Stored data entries
══════

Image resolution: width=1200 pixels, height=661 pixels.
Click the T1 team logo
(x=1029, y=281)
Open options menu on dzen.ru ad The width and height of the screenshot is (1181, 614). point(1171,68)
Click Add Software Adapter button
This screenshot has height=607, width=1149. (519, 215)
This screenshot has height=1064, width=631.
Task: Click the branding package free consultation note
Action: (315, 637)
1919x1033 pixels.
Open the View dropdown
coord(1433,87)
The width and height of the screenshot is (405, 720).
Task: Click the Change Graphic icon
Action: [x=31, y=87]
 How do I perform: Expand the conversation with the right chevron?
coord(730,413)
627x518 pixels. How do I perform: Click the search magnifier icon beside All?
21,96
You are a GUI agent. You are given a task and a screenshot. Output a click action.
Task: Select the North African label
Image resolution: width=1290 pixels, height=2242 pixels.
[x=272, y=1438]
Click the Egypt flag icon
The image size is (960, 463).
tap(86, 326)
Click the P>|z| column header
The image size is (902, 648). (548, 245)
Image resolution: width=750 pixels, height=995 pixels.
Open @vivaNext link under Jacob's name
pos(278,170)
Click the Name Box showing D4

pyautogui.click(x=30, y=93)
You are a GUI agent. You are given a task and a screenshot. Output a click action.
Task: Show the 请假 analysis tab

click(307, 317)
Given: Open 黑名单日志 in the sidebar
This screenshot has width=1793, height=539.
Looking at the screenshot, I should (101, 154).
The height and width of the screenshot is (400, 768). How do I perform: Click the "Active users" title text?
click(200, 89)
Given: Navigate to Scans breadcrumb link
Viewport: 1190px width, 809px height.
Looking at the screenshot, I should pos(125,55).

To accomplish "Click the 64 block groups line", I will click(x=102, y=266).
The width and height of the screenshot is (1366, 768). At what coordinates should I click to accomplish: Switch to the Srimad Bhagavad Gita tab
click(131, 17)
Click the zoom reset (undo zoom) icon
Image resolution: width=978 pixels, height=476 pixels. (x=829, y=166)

══════

Repeat exactly, and only, the lines from the line containing "Image resolution: width=1290" through the last line of the records above, both included.

Image resolution: width=1290 pixels, height=2242 pixels.
[x=272, y=1438]
Click the Egypt flag icon
The image size is (960, 463).
tap(86, 326)
Click the P>|z| column header
The image size is (902, 648). (548, 245)
Image resolution: width=750 pixels, height=995 pixels.
Open @vivaNext link under Jacob's name
pos(278,170)
Click the Name Box showing D4

pyautogui.click(x=30, y=93)
You are a GUI agent. You are given a task and a screenshot. Output a click action.
Task: Show the 请假 analysis tab

click(307, 317)
Given: Open 黑名单日志 in the sidebar
This screenshot has width=1793, height=539.
Looking at the screenshot, I should (101, 154).
The height and width of the screenshot is (400, 768). How do I perform: Click the "Active users" title text?
click(200, 89)
Given: Navigate to Scans breadcrumb link
Viewport: 1190px width, 809px height.
Looking at the screenshot, I should pos(125,55).

To accomplish "Click the 64 block groups line", I will click(x=102, y=266).
The width and height of the screenshot is (1366, 768). At what coordinates should I click to accomplish: Switch to the Srimad Bhagavad Gita tab
click(131, 17)
Click the zoom reset (undo zoom) icon
Image resolution: width=978 pixels, height=476 pixels. (x=829, y=166)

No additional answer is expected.